__PROBLEM DETAILS__
Rewrite the stretch from the line containing "Where should I" through the end of the records, replacing "ingredient" with "product" and keeping everything else the same. Omit the pictures from your answer.

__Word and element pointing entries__

****************

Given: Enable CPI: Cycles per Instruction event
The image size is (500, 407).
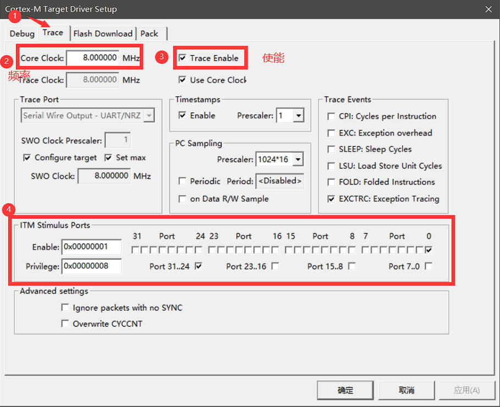Looking at the screenshot, I should tap(331, 116).
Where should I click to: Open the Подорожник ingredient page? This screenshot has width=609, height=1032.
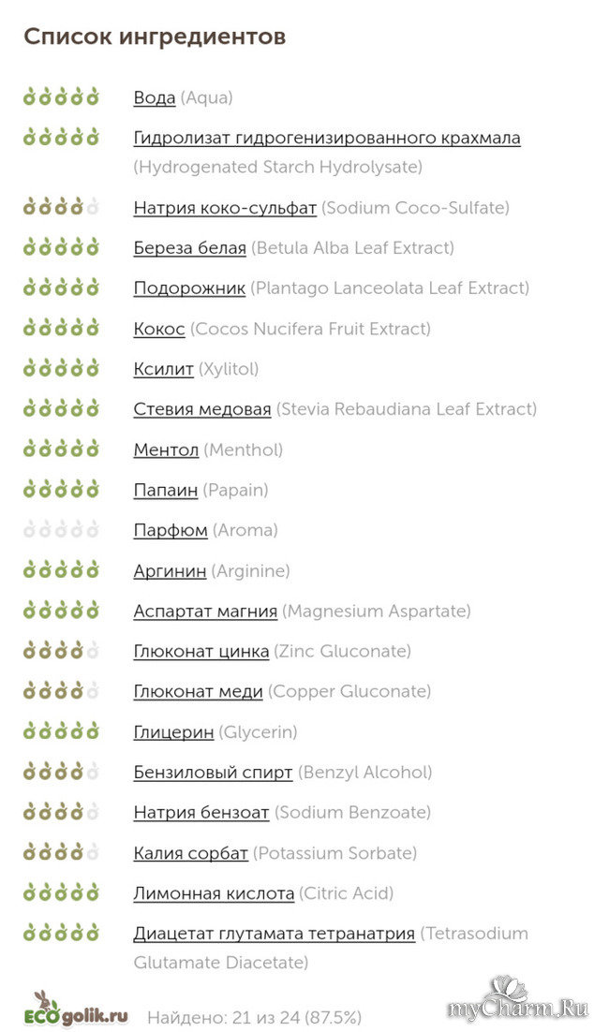point(189,288)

****************

__RESPONSE TO THE TASK__
Where should I click to: Open the Подорожник product page? This screenshot has width=609, height=1032.
point(189,288)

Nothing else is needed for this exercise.